Dass es mich ankotzt, wie du dich über jeden Stimmenzuwachs für dir FDP freust, gleichzeitig dir aber Themen der persönlichen Freiheit wie jetzt wieder die Killerspielhetze total unwichtig erscheinen.
Wer sagt, dass mir die persönliche Freiheit unwichtig ist? Tatsache ist, dass mich das Programm der FDP (und mit Abstrichen das der Union) am ehesten anspricht. Das heißt aber nicht, dass ich mit den Programmen in jeder Hinsicht übereinstimme. Natürlich ist die Killerspielhetze ganz großer Unsinn, da bauchen wir nicht darüber zu diskutieren. Das mir andere Dinge aber wichtiger sind (vorallem Finanz- und Wirtschaftspolitik) ist wohl mein gutes Recht.
Was beim Thema persönliche Freiheit gegen die FDP sprechen soll, ist mir aber nicht ganz klar. Das ist doch die Partei die sich am stärksten für mehr Eigenverantwortung (auch für Unternehmen) und persönliche Freiheit einsetzt.
Gegenüber von Jugendlichen hast du das stereotypische Bild des unüberlegten Allstadtsäufers.
Der Eindruck drängt sich auf, auch wenn Verallgemeinerungen natürlich Schwachsinn sind. Mal ein Beispiel: Ein Bekannter hat in zwei Wochen Abschlussprüfungen. Statt zu lernen geht er lieber sechs mal die Woche zum saufen. Wenn dann so jemand den Abschluss nicht schafft und danach keine Arbeit findet hält sich mein Mitleid echt in Grenzen. Das schlimmste daran ist, dass die Allgemeinheit dann auch noch zahlen darf.
Bevor jetzt gleich wieder gemeckert wird. Entgegen der Meinung der bürgerlichen Parteien wäre ich für Mindestlöhne, da jeder der am Tag 8 Stunden oder mehr schufftet auch anständigt entlohnt werden soll.

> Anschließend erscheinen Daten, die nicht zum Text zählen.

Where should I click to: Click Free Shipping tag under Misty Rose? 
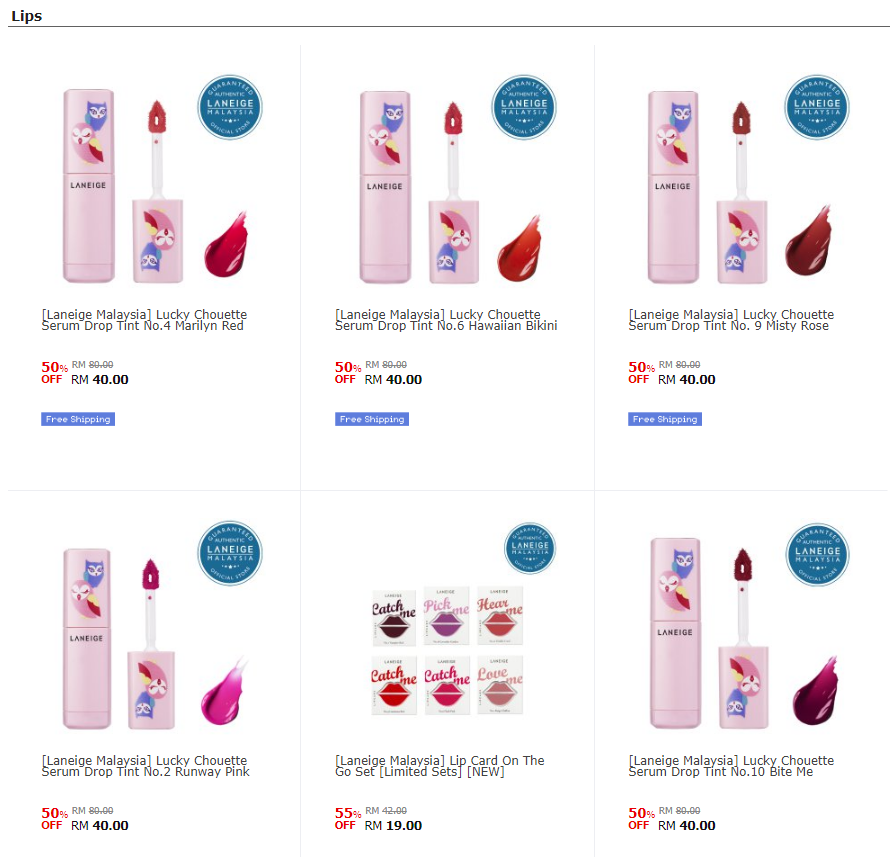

Wer Hartz 4 bezieht sollte imo aber zumindest zu gemeinnütziger Arbeit verdonnert werden, soweit ihm das körperlich möglich ist. Da würde sich sicher was finden.
Außerdem habe ich dich meiner Erinnerung nach noch niemals im Forum zu irgendeinem Thema aktiv für Bürgerrechte oder gesellschaftliche Freiheit argumentieren gesehen. und diese arrogante "Tja, Pech gehabt."-Haltung stört mich am meisten, denn meistens sind Menschen mit solch einer Einstellung das größte Unglück für die anderen, wenn nicht sogar die Ursache des Unglücks.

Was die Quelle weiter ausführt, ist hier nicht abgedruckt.